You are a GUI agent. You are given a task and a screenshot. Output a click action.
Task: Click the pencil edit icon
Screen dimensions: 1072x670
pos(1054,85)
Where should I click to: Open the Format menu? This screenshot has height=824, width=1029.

* * *

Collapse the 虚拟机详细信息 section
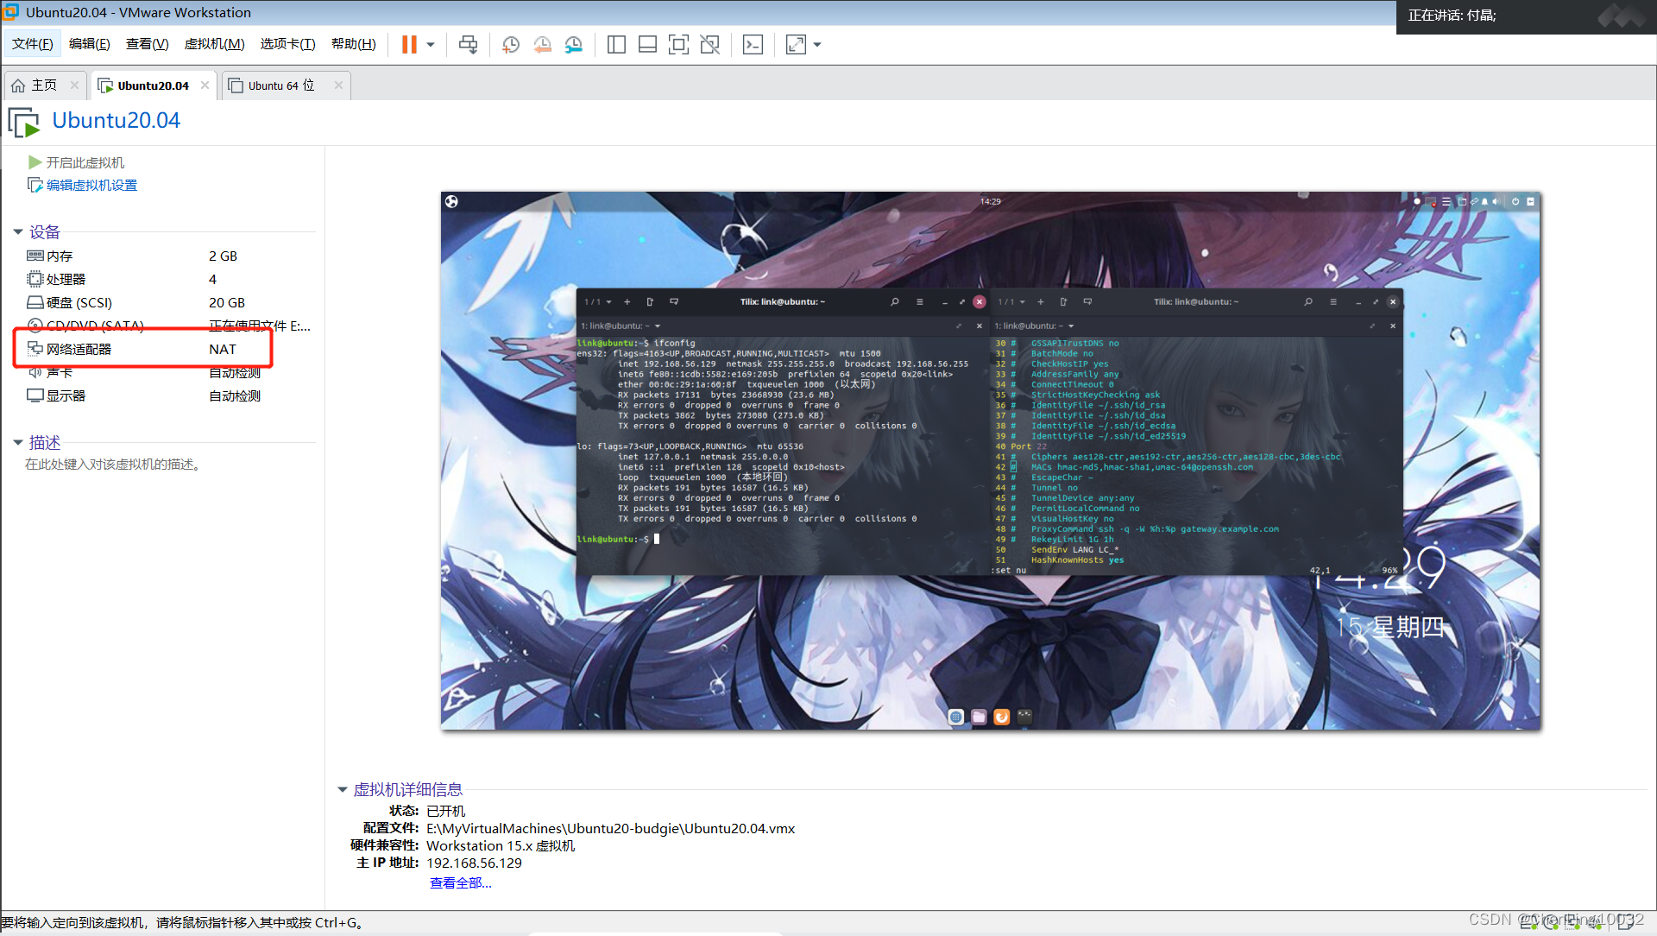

---

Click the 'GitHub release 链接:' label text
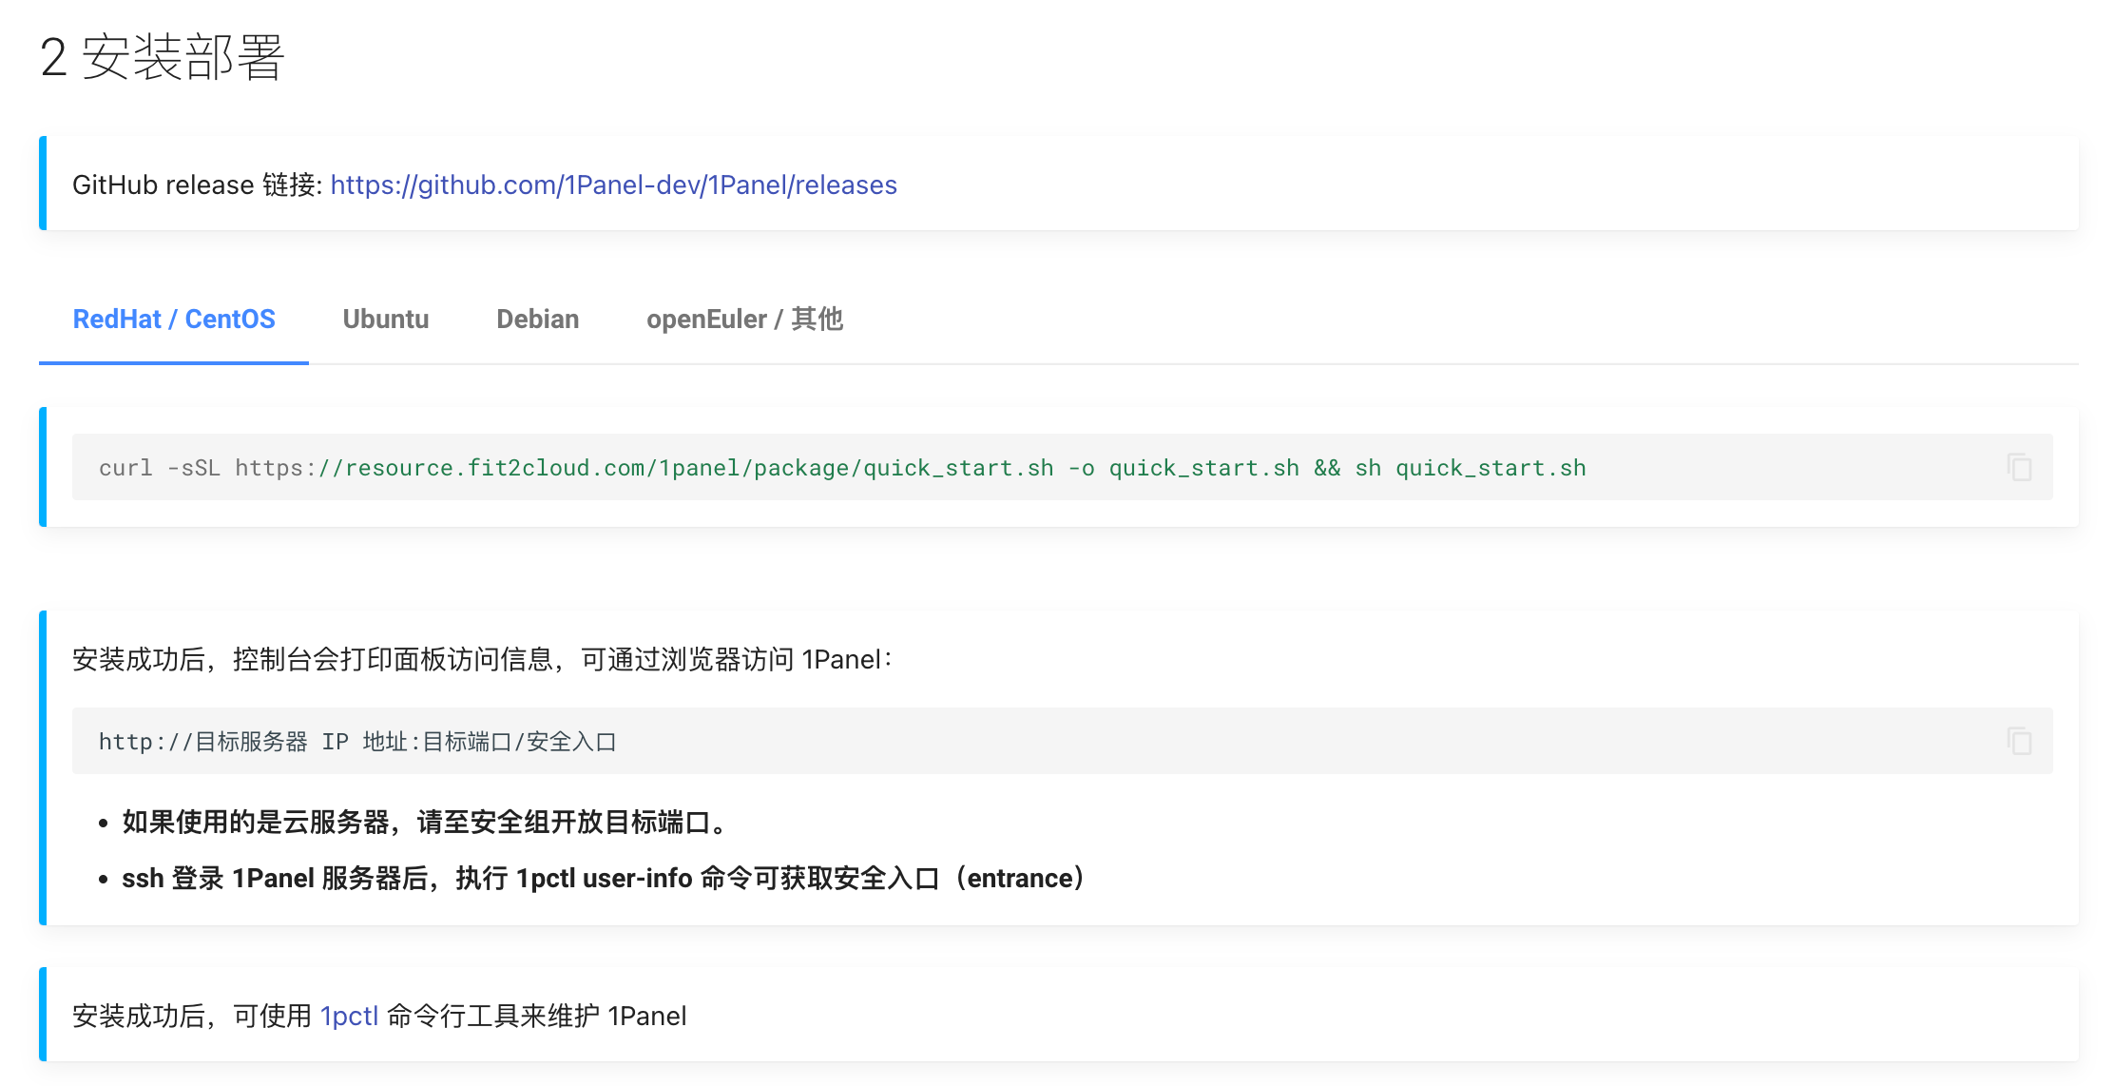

# Work required
Only one part of the material above is to be transcribed, namely the lines starting with the line that has "You are a GUI" and going on through the line that has "Where should I", exactly as they stand.

# Answer to the exercise
You are a GUI agent. You are given a task and a screenshot. Output a click action.
Task: Click the pencil edit icon
Screen dimensions: 1072x670
pos(1054,85)
Where should I click to: Open the Format menu? This screenshot has height=824, width=1029.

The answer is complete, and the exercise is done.